------ Information shown ------

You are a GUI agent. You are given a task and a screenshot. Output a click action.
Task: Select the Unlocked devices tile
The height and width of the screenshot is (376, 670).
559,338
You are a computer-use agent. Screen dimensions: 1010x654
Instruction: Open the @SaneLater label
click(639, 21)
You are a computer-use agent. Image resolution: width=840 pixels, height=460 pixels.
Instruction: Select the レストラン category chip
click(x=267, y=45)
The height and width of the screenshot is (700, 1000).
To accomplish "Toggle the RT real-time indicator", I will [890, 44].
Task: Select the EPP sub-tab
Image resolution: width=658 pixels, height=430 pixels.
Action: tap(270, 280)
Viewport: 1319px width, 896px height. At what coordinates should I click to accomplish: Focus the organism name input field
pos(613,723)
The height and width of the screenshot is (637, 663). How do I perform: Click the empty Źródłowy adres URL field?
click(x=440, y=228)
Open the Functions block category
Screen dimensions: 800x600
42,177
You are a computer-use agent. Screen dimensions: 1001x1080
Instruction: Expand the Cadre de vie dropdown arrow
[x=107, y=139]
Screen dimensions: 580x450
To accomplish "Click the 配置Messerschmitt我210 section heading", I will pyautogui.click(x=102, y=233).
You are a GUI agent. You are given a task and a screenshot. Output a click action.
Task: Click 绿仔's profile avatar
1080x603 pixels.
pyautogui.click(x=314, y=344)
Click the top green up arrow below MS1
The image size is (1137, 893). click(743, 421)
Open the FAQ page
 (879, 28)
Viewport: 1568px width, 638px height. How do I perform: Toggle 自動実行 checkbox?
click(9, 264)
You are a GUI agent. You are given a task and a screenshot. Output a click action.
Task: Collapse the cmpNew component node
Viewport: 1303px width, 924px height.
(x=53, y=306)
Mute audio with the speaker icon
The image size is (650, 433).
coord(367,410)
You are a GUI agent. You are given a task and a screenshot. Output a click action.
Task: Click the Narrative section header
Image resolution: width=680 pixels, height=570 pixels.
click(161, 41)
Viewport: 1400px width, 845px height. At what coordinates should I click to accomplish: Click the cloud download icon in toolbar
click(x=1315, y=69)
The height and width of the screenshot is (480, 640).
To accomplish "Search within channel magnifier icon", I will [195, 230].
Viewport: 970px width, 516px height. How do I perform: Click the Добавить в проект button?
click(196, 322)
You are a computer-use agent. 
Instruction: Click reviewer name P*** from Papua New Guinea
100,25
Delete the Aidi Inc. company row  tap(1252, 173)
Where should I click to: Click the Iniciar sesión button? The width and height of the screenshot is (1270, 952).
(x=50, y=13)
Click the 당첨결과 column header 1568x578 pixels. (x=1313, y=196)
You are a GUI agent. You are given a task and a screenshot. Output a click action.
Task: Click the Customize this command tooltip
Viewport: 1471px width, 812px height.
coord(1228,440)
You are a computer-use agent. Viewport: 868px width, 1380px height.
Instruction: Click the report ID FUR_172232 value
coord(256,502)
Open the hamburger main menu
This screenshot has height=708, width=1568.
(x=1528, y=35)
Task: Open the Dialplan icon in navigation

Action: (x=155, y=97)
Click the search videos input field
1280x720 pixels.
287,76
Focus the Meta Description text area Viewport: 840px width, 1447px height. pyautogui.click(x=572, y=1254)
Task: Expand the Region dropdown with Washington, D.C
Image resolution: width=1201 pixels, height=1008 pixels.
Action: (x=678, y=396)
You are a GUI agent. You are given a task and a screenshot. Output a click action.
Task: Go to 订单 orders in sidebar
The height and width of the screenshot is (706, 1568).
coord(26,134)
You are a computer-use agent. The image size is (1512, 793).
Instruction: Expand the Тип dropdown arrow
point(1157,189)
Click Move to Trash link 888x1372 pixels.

------

What the task asks:
Reproduce verbatim the portion of the records from the line containing "Viewport: 1568px width, 638px" down to the line containing "click(9, 264)", with both of those lines included.

Written solution:
Viewport: 1568px width, 638px height. How do I perform: Toggle 自動実行 checkbox?
click(9, 264)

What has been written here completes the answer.